Motivé comme personne, il se fait rapidement repérer par le fondateur des lieux, Andre Harrell. Ancien rappeur et CEO de Motown Records, ce dernier décide de le nommer directeur artistique en chef (un poste équivalent dans l’organigramme à celui de vice-président !) malgré sa relative inexpérience.
Puffy investit alors le créneau très en vogue de la new jack swing. En plus de produire les stars de l’époque comme Father MC ou Christopher Williams, il ajoute au catalogue du label des artistes du calibre de Mary J. Blidge et Jodeci.
Des tensions apparaissent cependant très vite avec son mentor qui digère mal le succès si soudain de son jeune poulain – succès auquel s’ajoute cet orgueil sans limite qui déjà le caractérise. Harrell finit ainsi par licencier Diddy en 1993.
Cette décision va marquer l’acte fondateur de la légende du futur mogul qui trouve là une source de motivation à toute preuve pour embrasser son destin : « Je voulais faire trembler le game. Je voulais ma vengeance, mais une vengeance positive. Je voulais leur faire regretter ce choix. »
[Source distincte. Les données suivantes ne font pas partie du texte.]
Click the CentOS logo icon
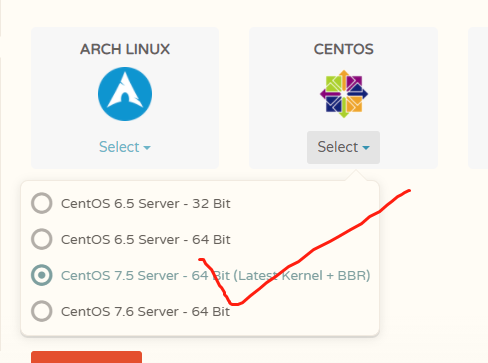The width and height of the screenshot is (488, 363). tap(344, 94)
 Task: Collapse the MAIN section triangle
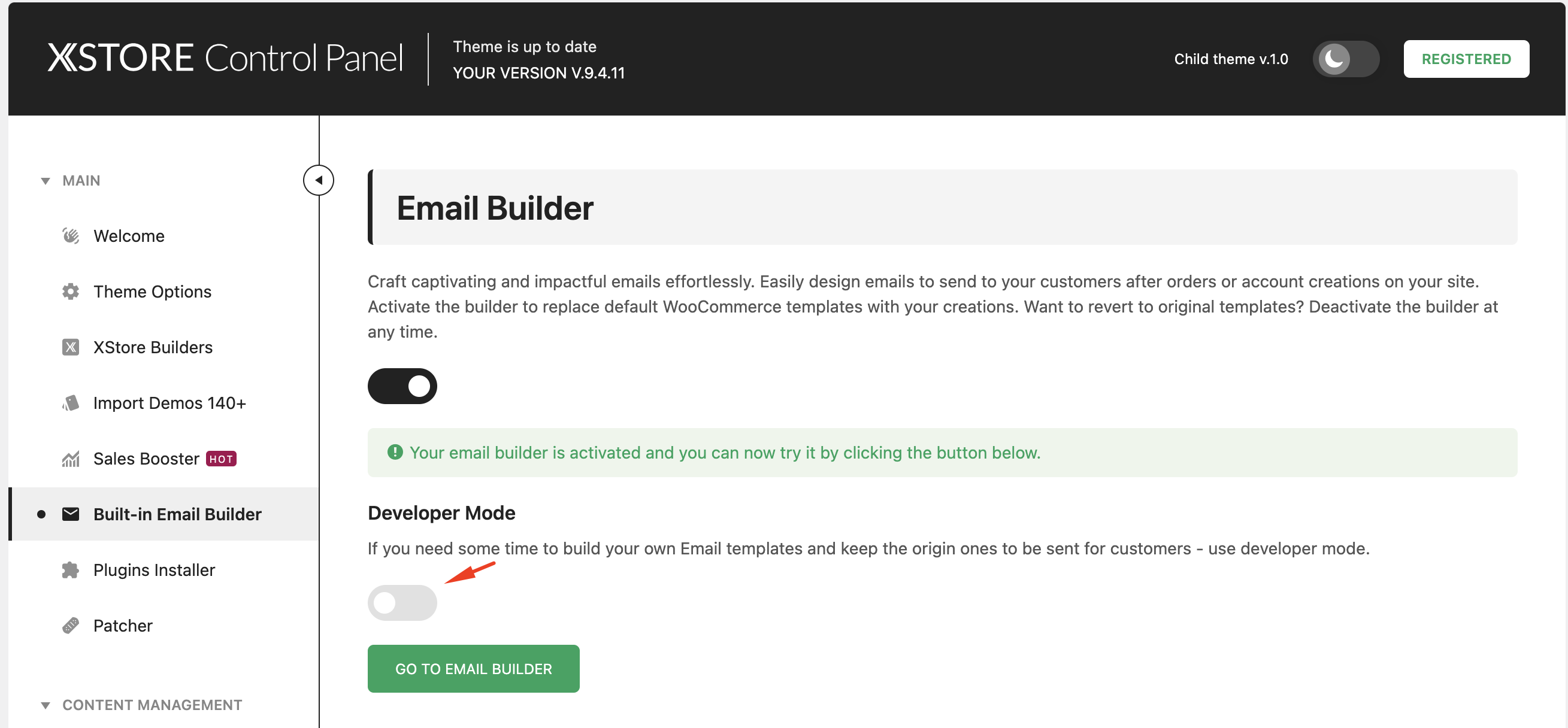[45, 181]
Grâce à ses connections acquises dans le milieu, il s’en va fonder son propre label, Bad Boy, puis signe dans la foulée un deal de distribution estimé entre 10 et 15 millions de dollars avec Arista Records.
Histoire de ne pas démarrer l’aventure à poil, Combs emmène dans ses bagages un jeune emcee de 19 ans qu’il a découvert en lisant le magasine The Source et qui répond à l’époque au nom de Biggie Smalls.
Chapitre II : « It was all a dream »
Si la première sortie (et premier hit) de Bad Boy fut Flava In Ya Ear de Craig Mack, l’histoire retiendra que le morceau qui va graver dans le marbre l’identité du label sera définitivement Juicy de Notorious B.I.G., tant pour ce qui est de la patte sonore que du processus de fabrication.
Sur une idée originale plus ou moins gentiment piquée à Pete Rock par Diddy et sur un sample vieux à peine d’une dizaine d’années (Juicy Fruit de Mtume), les deux nouveaux meilleurs amis inaugurent un rap champagne en contant un style de vie encore en grande partie fantasmé.
Baraques immenses, luxe et volupté, pyjamas en soie, exubérances capitalistes… là où la concurrence continue de rapper encore et toujours la rue, l’idée est ici de vendre du rêve, de mettre en scène le succès jusqu’à devenir ce succès.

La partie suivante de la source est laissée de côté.